§ **Problem statement**
Below are records; copy every line in them that holds the word "arrow".

§ **Records supplied**
----------
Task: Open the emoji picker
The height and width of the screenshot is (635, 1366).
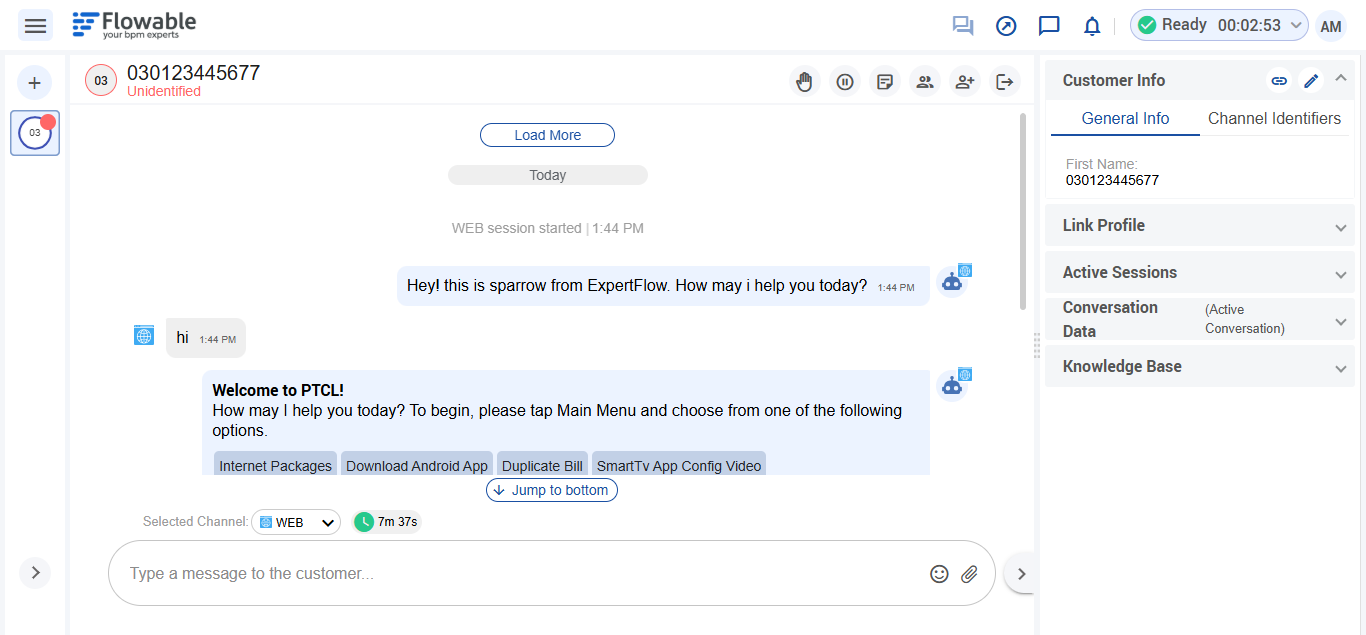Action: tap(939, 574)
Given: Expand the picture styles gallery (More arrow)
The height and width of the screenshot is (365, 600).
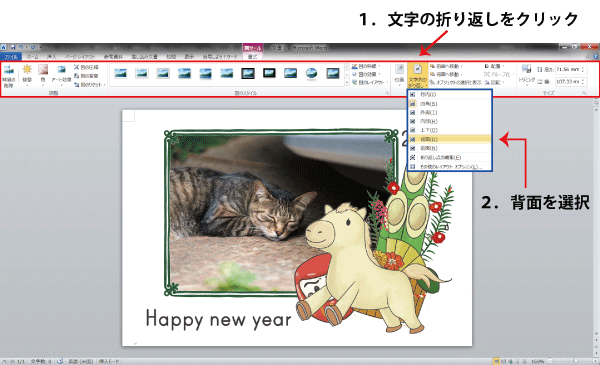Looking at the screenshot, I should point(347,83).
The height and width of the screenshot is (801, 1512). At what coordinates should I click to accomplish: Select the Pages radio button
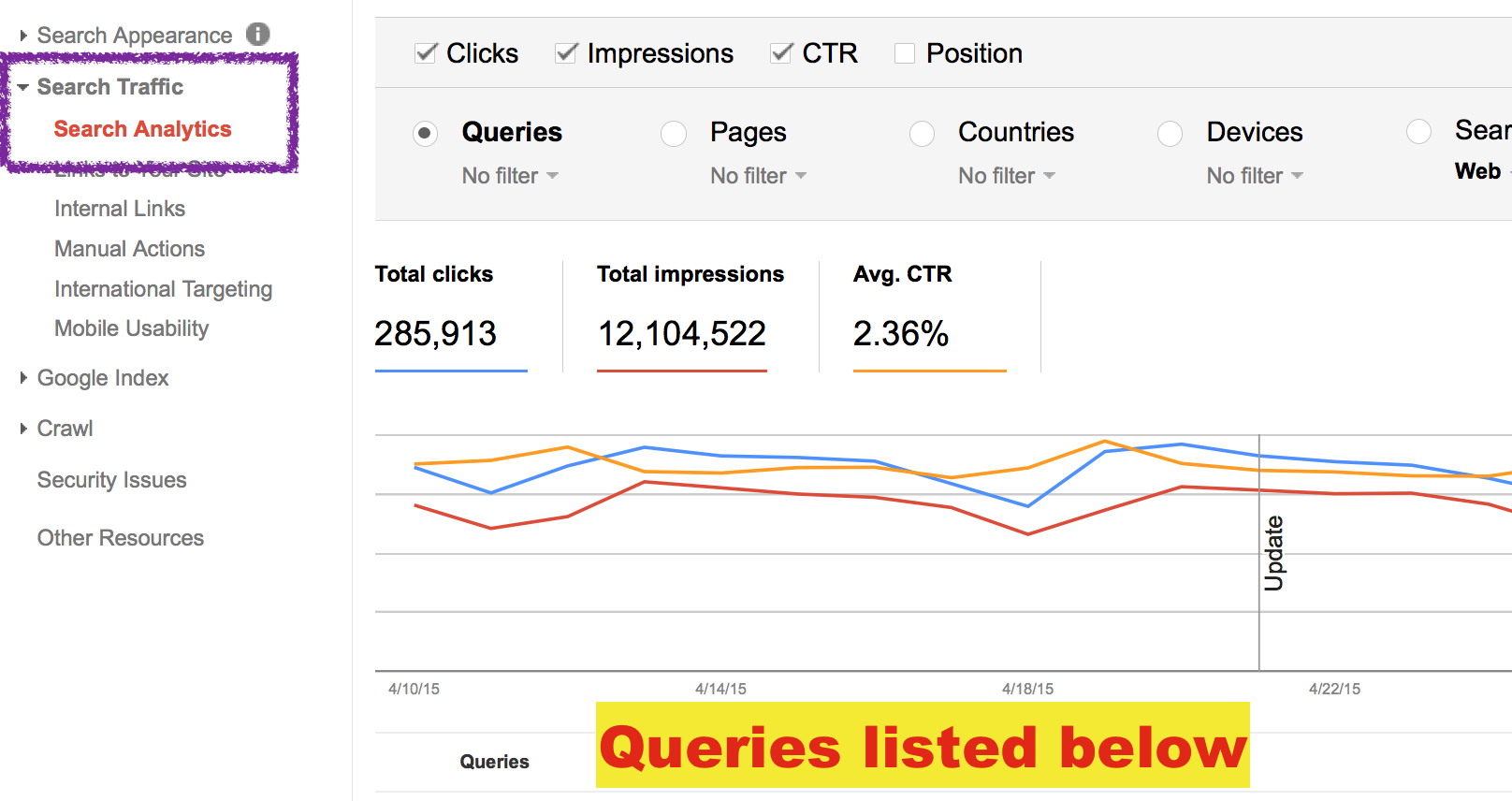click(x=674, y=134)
----------
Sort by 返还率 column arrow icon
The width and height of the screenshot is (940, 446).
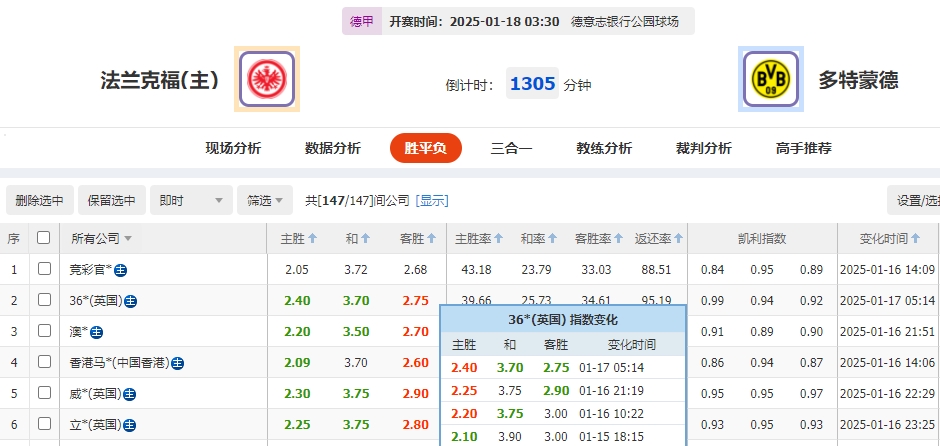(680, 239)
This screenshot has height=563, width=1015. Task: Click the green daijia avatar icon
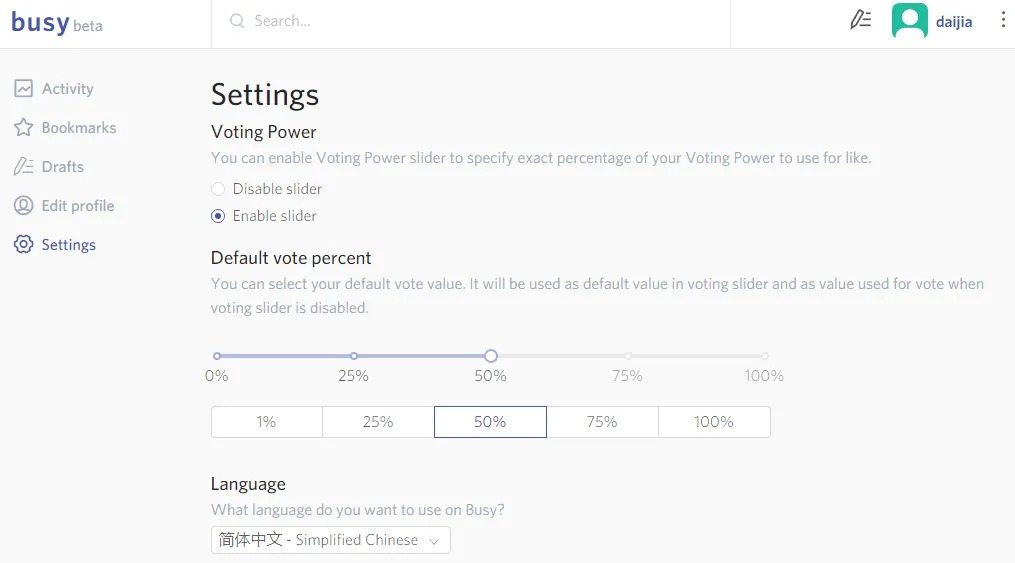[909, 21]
----------
§ **Solved problem**
Given: Expand the picture styles gallery (More arrow)
Sort by 返还率 column arrow icon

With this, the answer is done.